* **YOUR TASK**:
Rewrite the records below as a numbered list with no blank lines, and leave the pictures out.

Begin DATASET

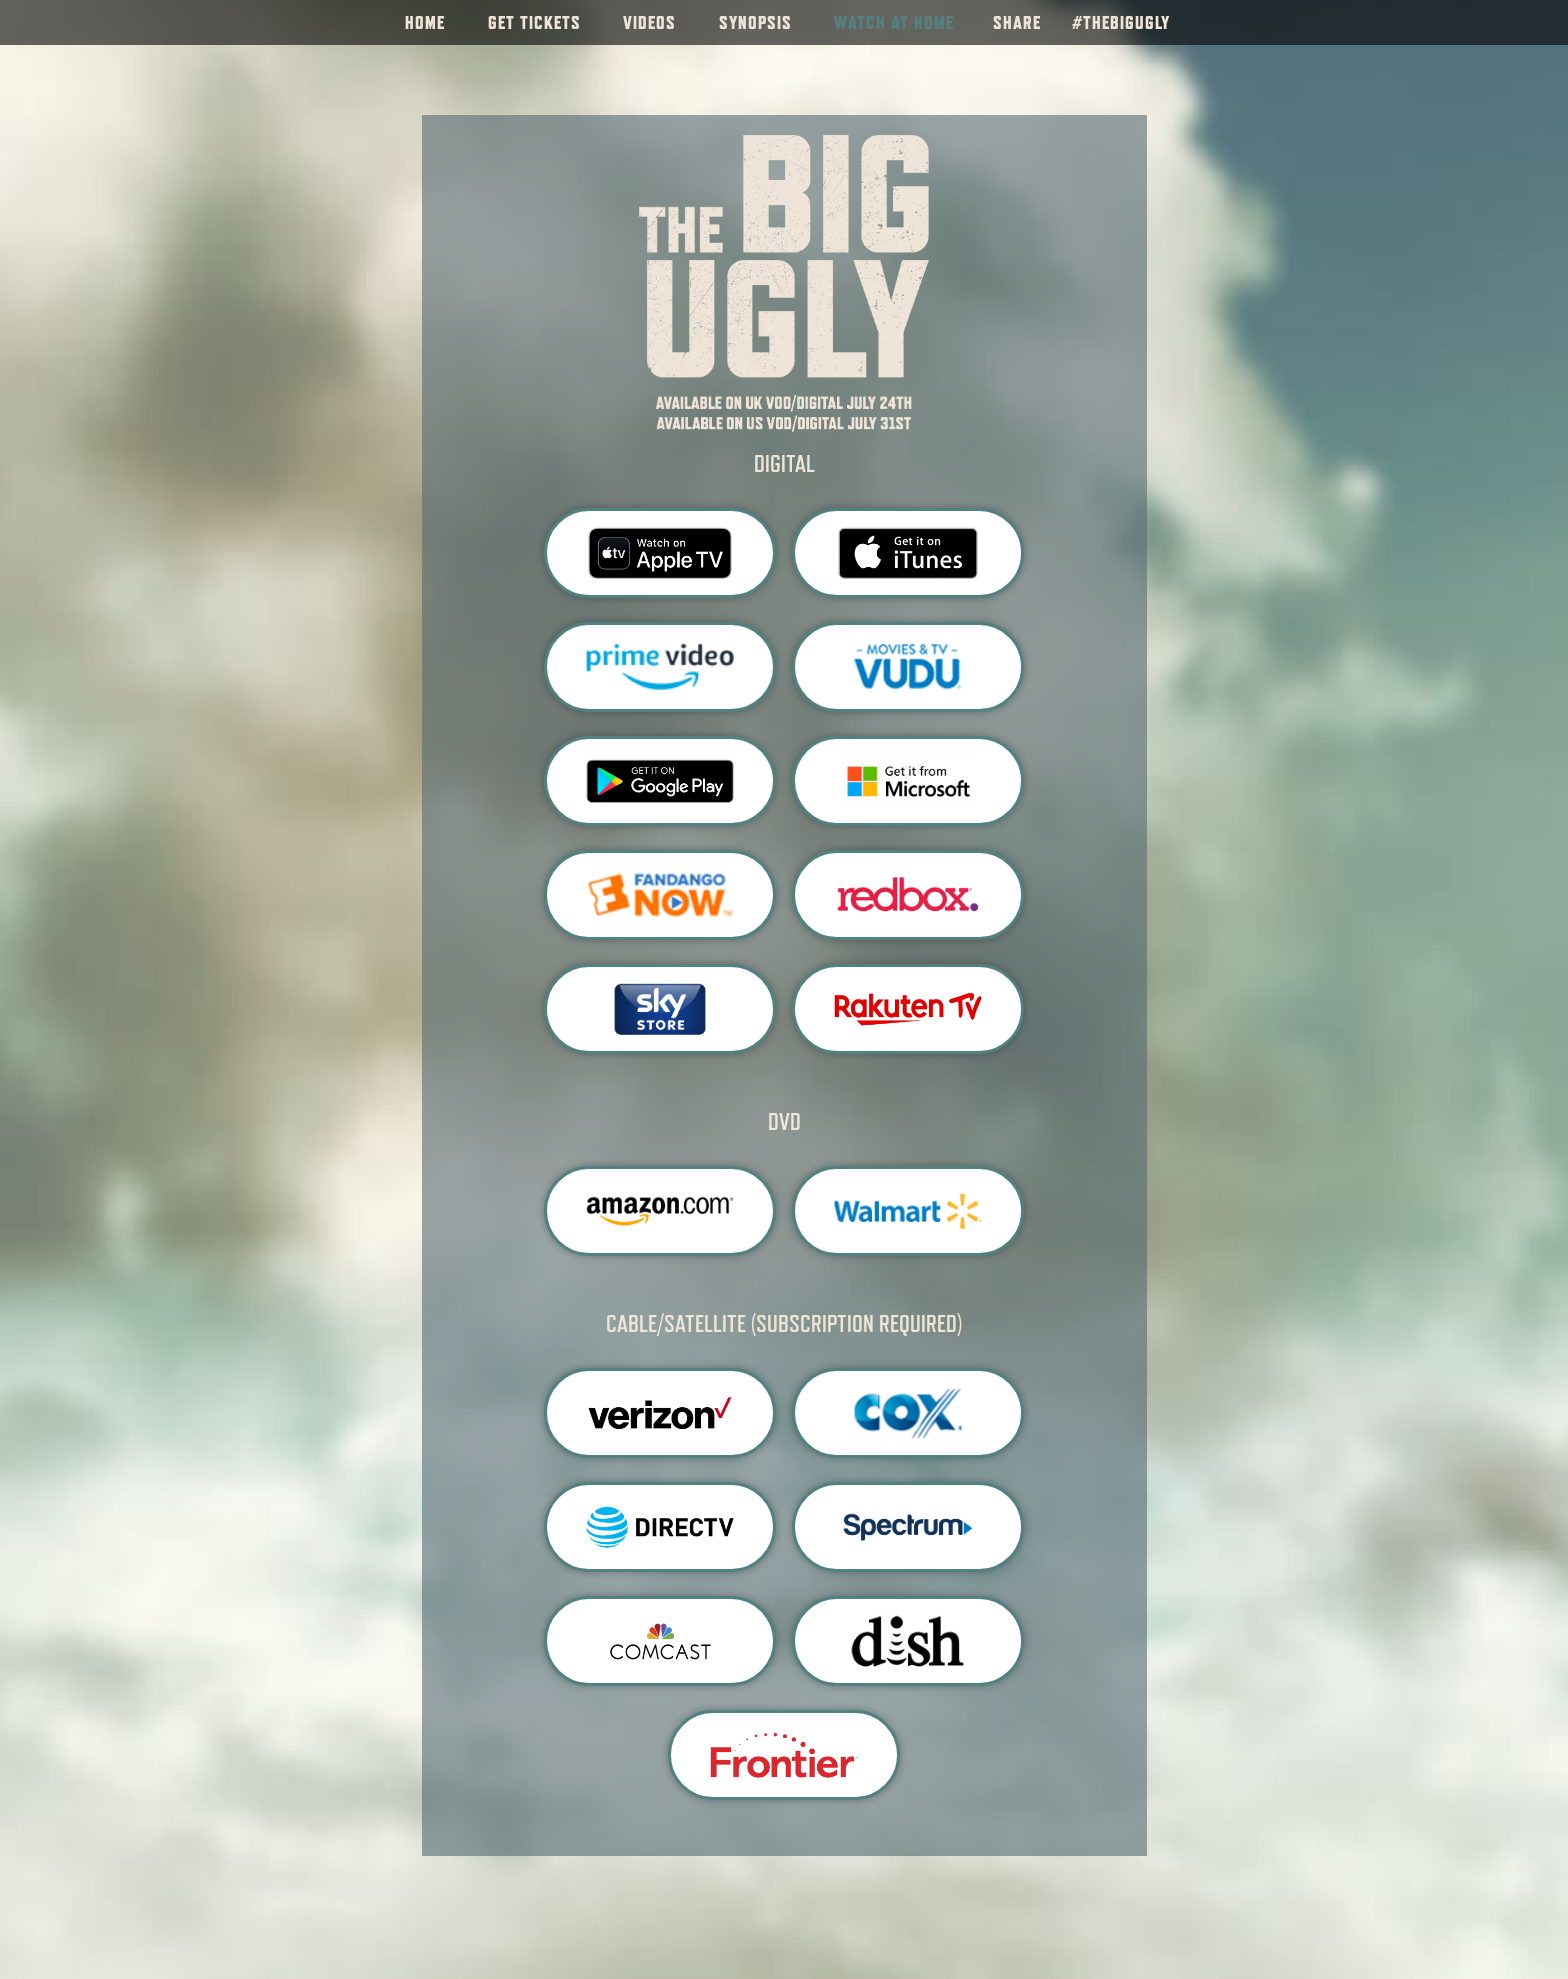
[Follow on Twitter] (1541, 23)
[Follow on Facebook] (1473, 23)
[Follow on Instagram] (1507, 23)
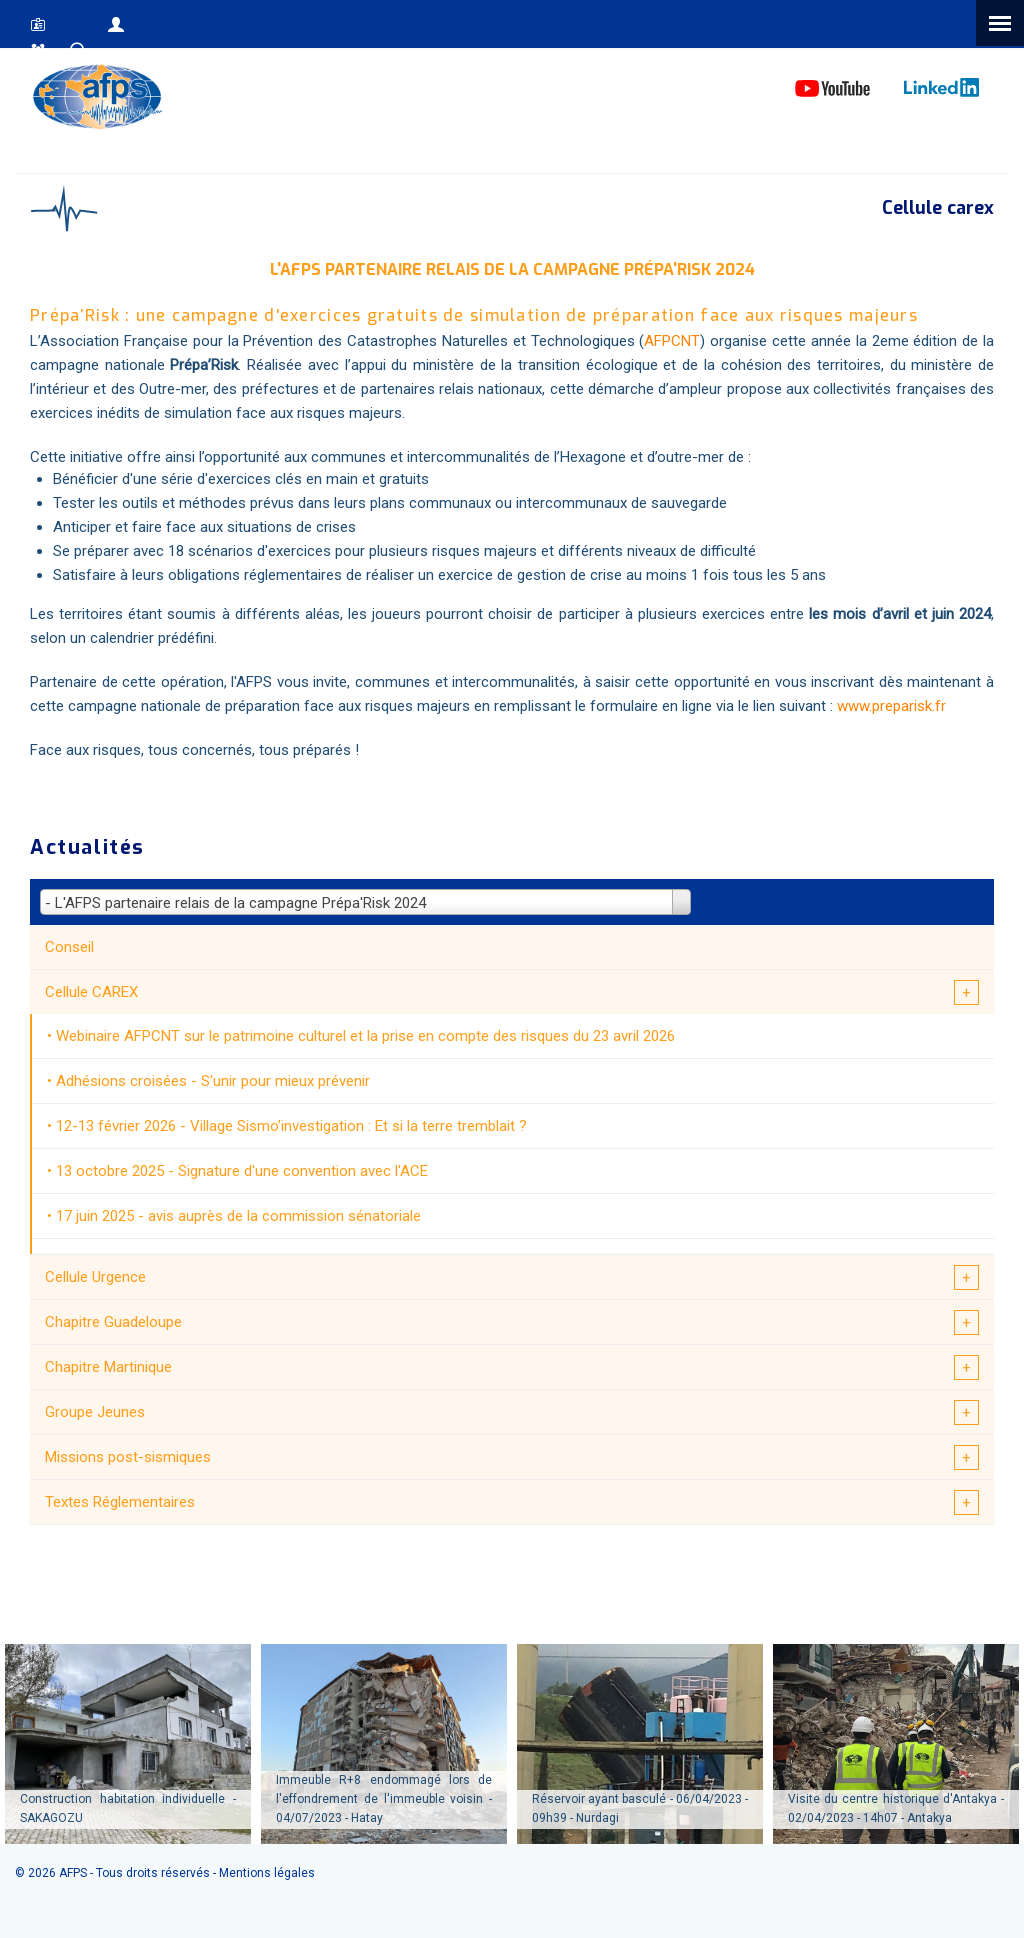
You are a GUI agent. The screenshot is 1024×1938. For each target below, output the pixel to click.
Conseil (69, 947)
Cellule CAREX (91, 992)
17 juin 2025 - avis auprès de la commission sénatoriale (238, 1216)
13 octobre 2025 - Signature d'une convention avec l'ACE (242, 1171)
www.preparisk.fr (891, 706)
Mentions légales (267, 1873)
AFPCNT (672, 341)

End DATASET

* **TASK RESULT**:
1. [Follow on Twitter] (1541, 23)
2. [Follow on Facebook] (1473, 23)
3. [Follow on Instagram] (1507, 23)
4. You are a GUI agent. The screenshot is 1024×1938. For each target below, output the pixel to click.
5. Conseil (69, 947)
6. Cellule CAREX (91, 992)
7. 17 juin 2025 - avis auprès de la commission sénatoriale (238, 1216)
8. 13 octobre 2025 - Signature d'une convention avec l'ACE (242, 1171)
9. www.preparisk.fr (891, 706)
10. Mentions légales (267, 1873)
11. AFPCNT (672, 341)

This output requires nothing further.